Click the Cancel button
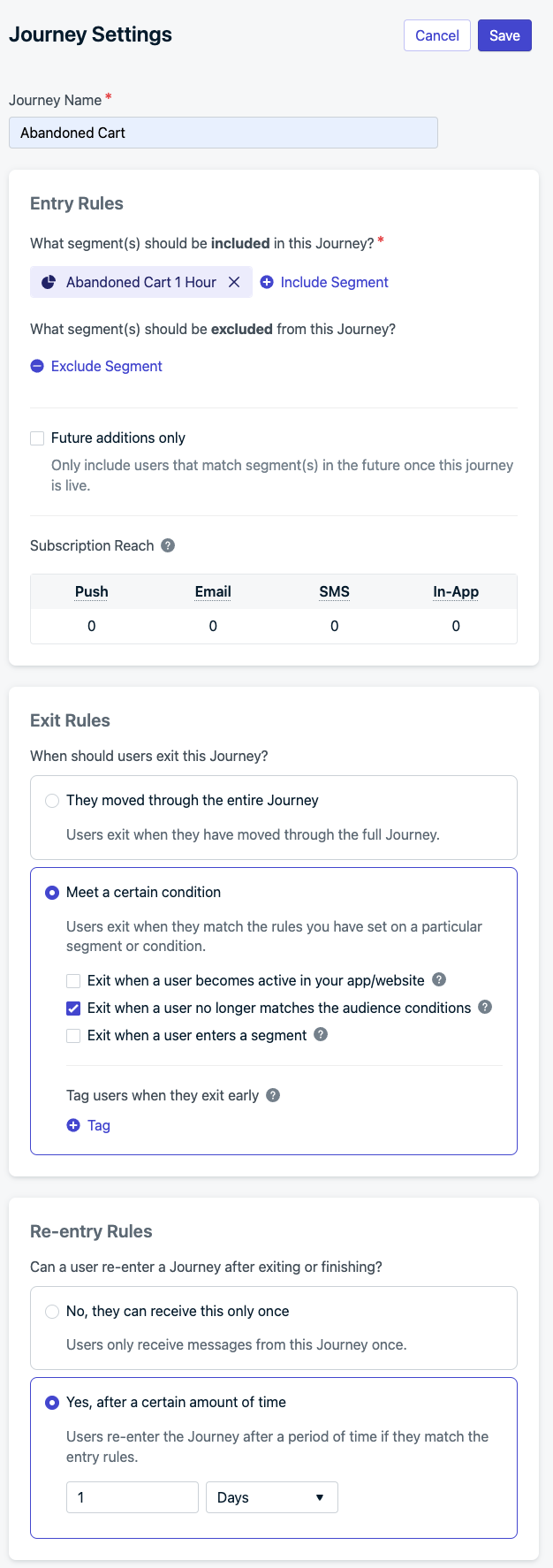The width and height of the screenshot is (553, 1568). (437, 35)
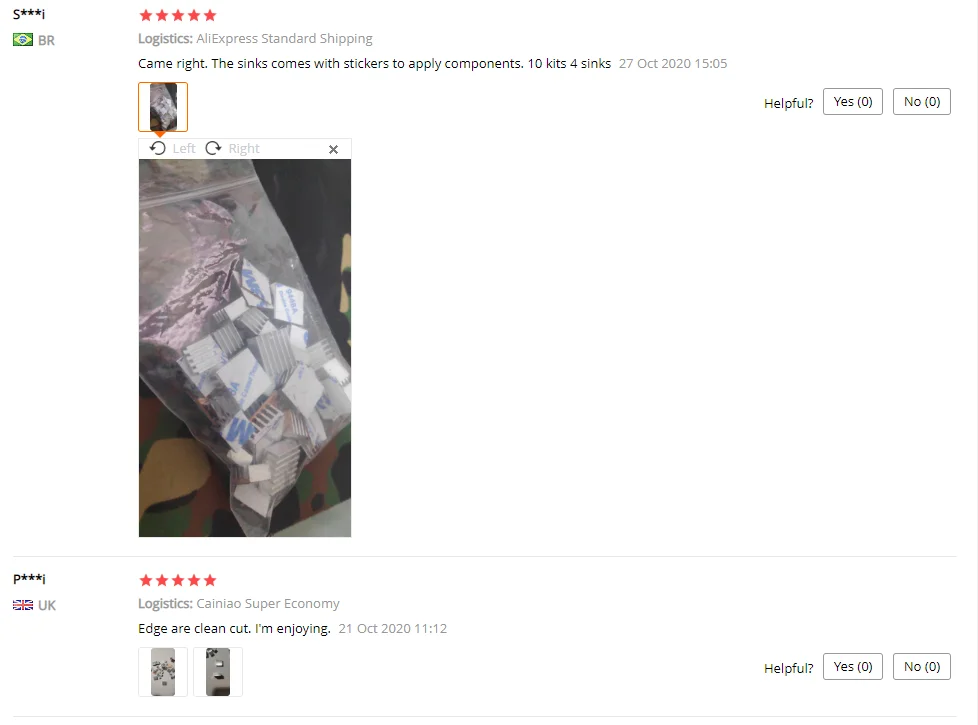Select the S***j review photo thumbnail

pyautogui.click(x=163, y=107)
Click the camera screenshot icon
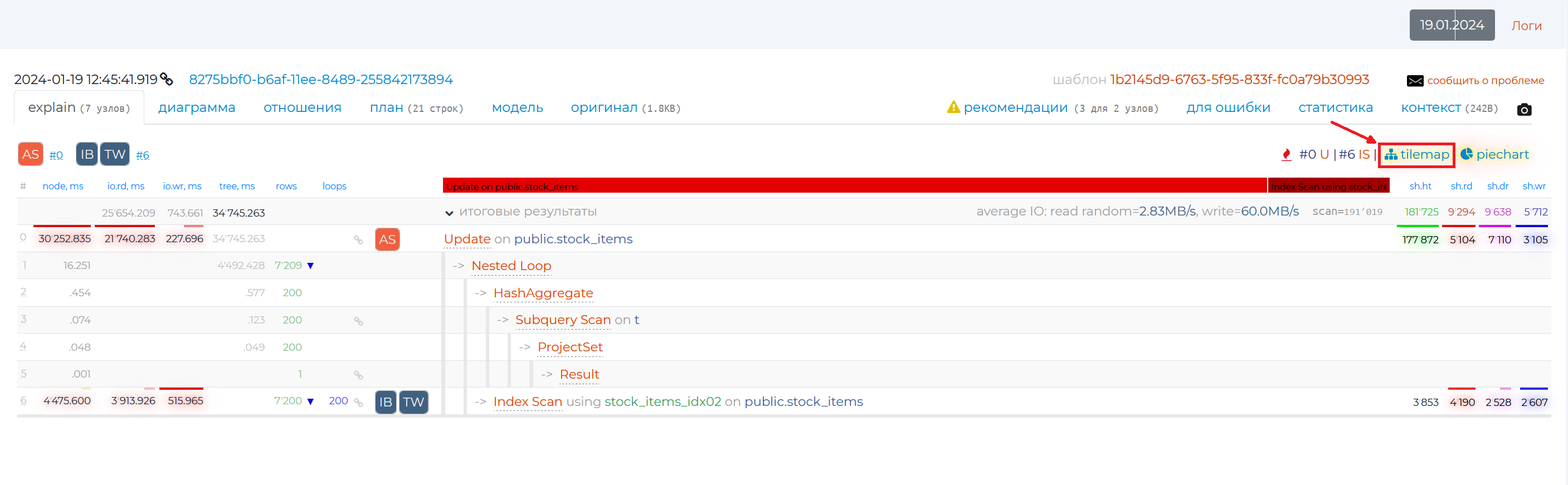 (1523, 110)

★ ★ ★ ★ ★ ★ ★

> **What you need to do**
Omit the pictures, then give every record back exactly as it stands.

> **Response area**
Click the Cancel button
The width and height of the screenshot is (553, 1568). (437, 35)
Select the S***j review photo thumbnail

pyautogui.click(x=163, y=107)
Click the camera screenshot icon
 (1523, 110)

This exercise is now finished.